▶ TO DO: State how many lines in the entries below hold the word "agent", with nothing besides the number.

Stored items from a collection
========================================================================

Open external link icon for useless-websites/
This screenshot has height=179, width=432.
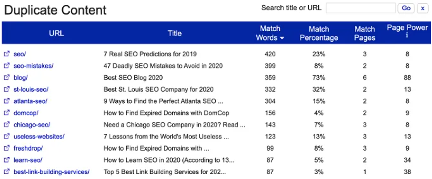point(6,136)
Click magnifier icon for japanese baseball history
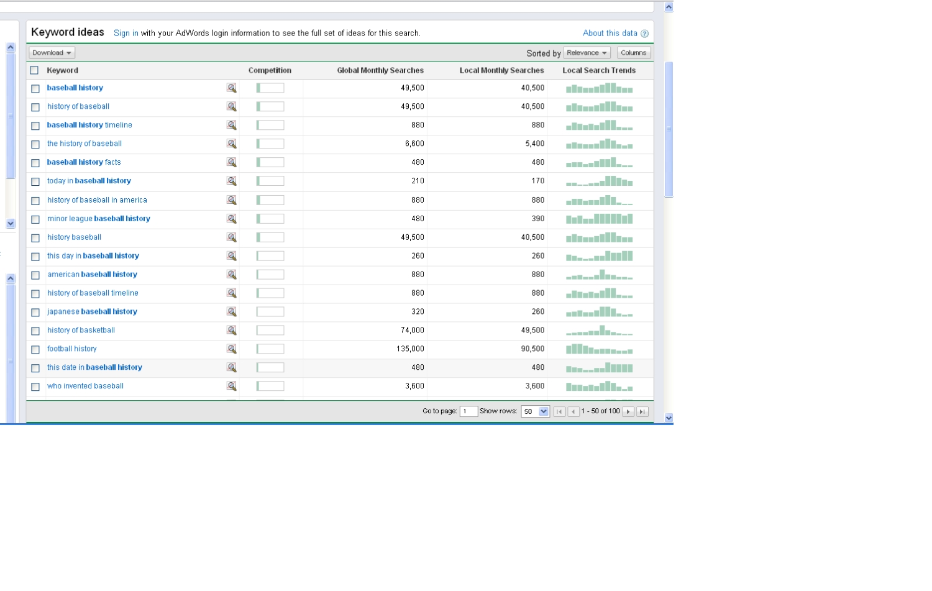 [232, 312]
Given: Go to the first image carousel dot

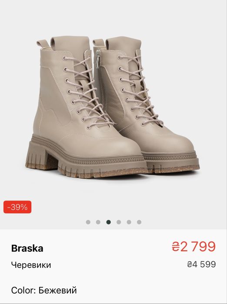Looking at the screenshot, I should (x=88, y=222).
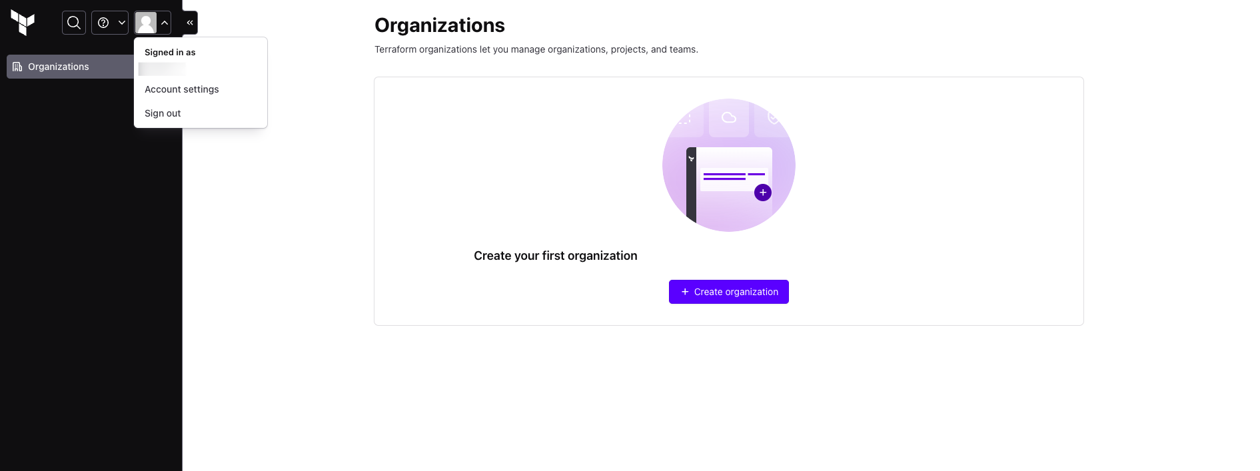Select Account settings from user menu
Screen dimensions: 1260x471
[x=182, y=89]
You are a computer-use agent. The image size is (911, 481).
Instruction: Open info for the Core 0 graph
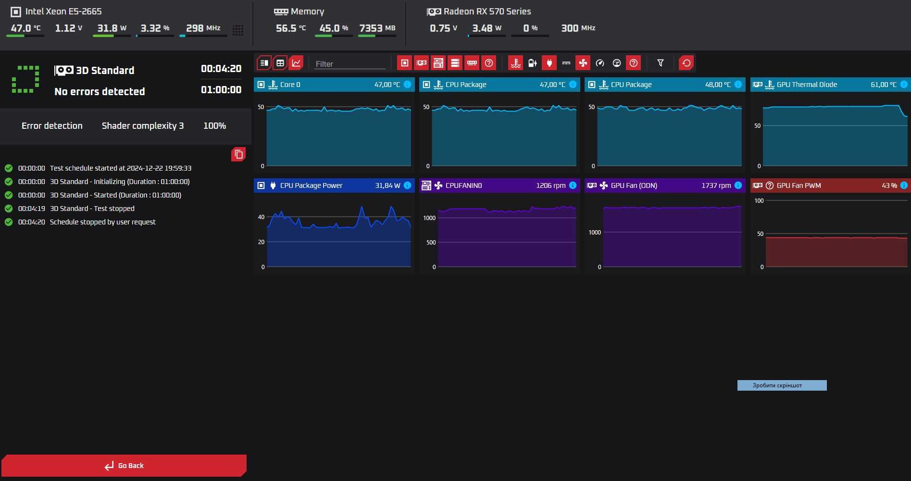[408, 85]
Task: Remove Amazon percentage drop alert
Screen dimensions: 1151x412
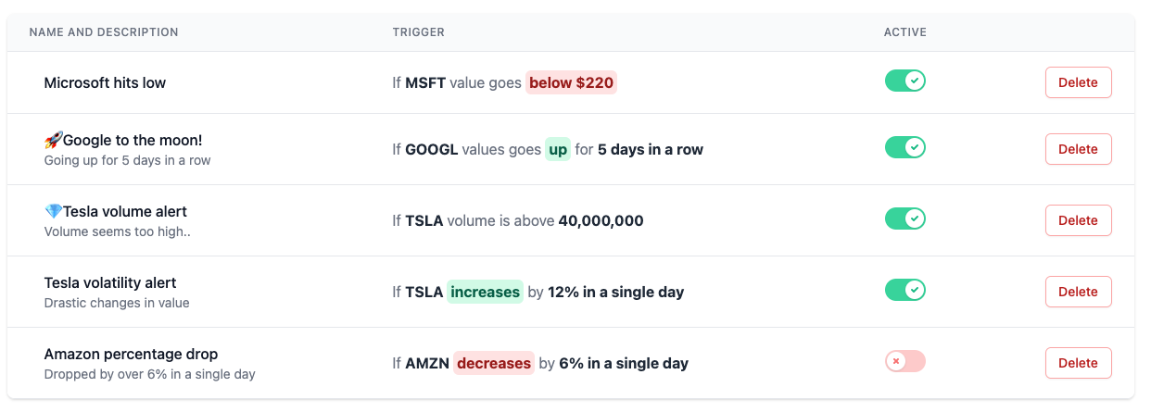Action: coord(1078,363)
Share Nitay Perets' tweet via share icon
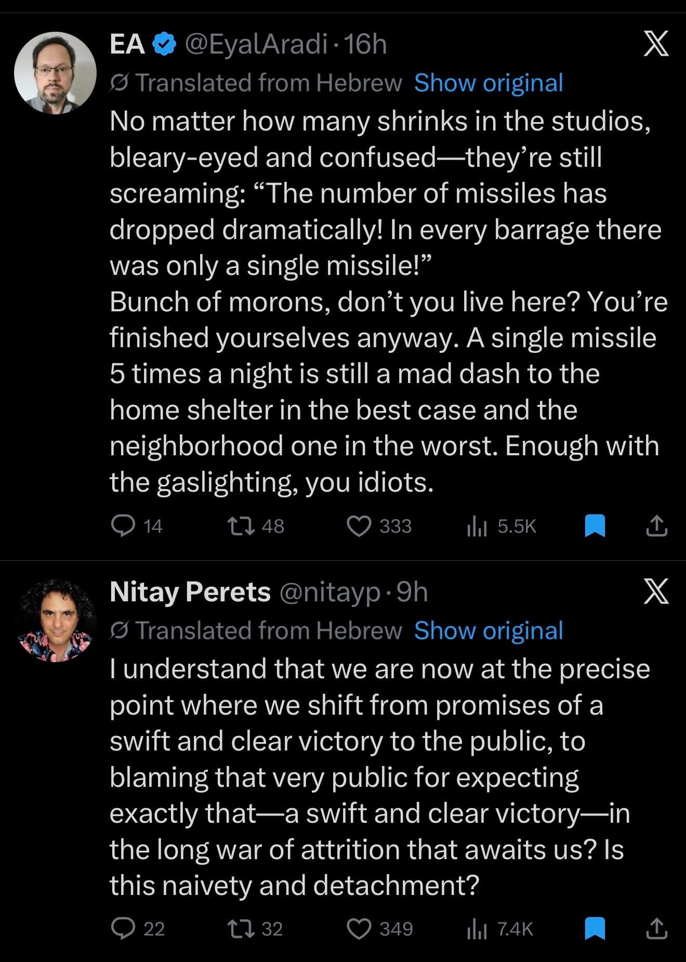 pyautogui.click(x=656, y=928)
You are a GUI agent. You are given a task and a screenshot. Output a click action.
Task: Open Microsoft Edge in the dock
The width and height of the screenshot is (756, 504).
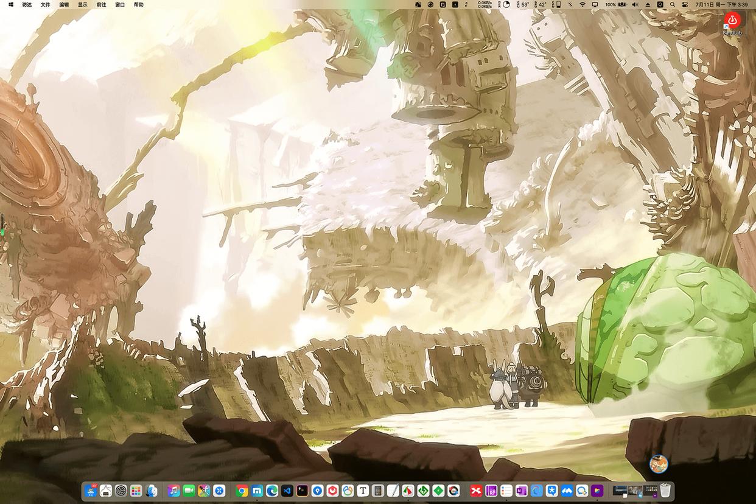(x=272, y=491)
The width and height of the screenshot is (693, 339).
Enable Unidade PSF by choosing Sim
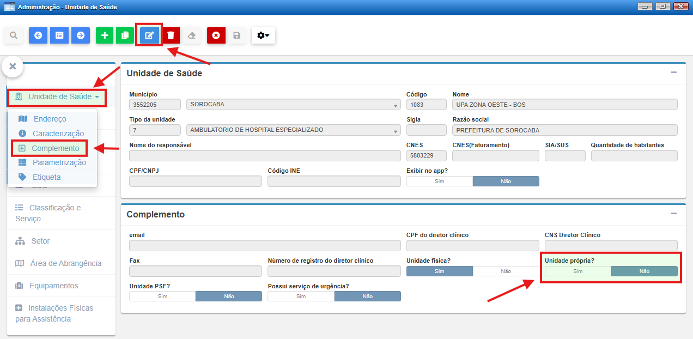pos(162,296)
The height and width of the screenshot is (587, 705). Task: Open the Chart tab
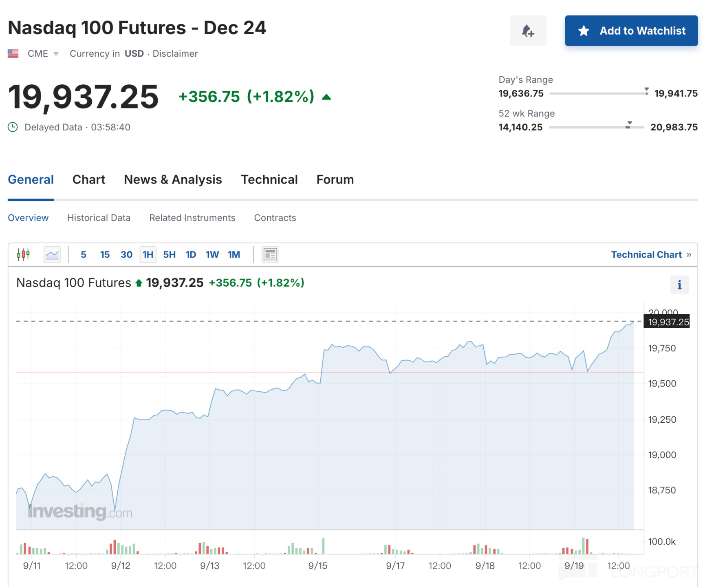coord(88,180)
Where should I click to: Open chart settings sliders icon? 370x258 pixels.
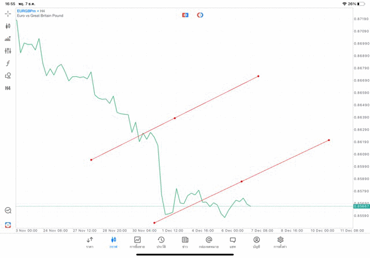pyautogui.click(x=8, y=51)
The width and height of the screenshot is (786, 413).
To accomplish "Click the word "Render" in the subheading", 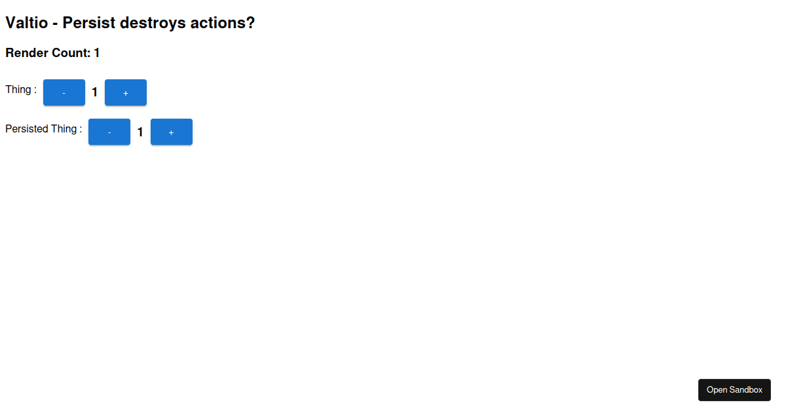I will 26,53.
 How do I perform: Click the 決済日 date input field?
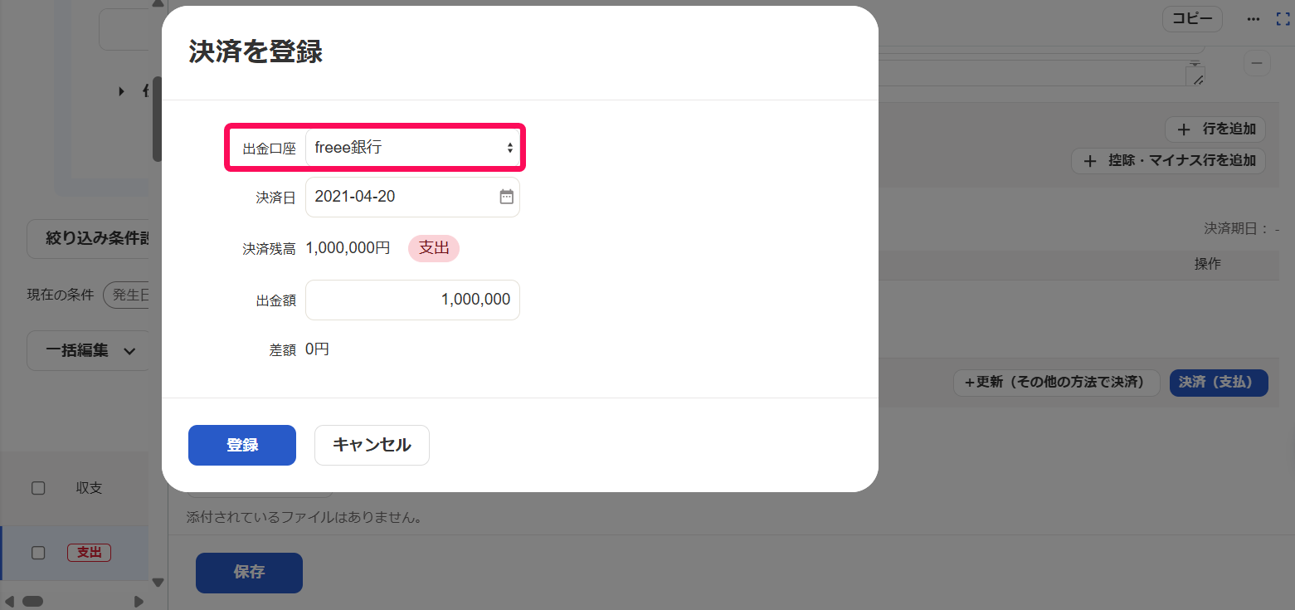412,197
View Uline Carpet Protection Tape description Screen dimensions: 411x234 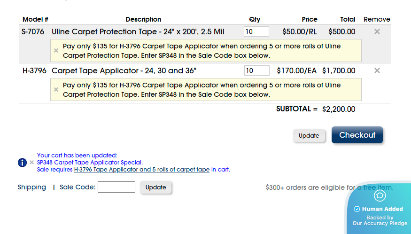click(138, 32)
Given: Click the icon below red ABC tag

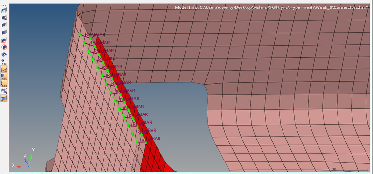Looking at the screenshot, I should [x=4, y=91].
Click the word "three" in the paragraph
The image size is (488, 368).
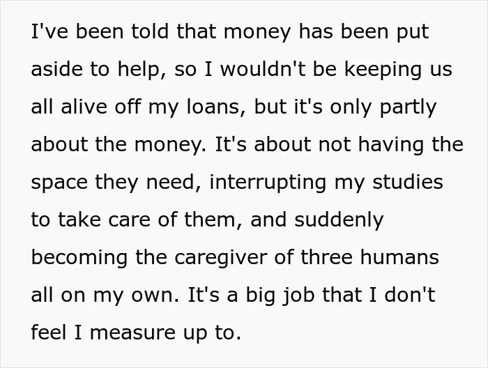pos(327,257)
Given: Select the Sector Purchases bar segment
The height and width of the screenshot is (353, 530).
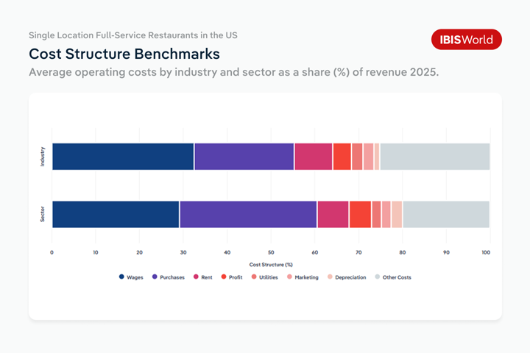Looking at the screenshot, I should 248,214.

========================================================================

▶ SOLUTION TO THE EXERCISE: 2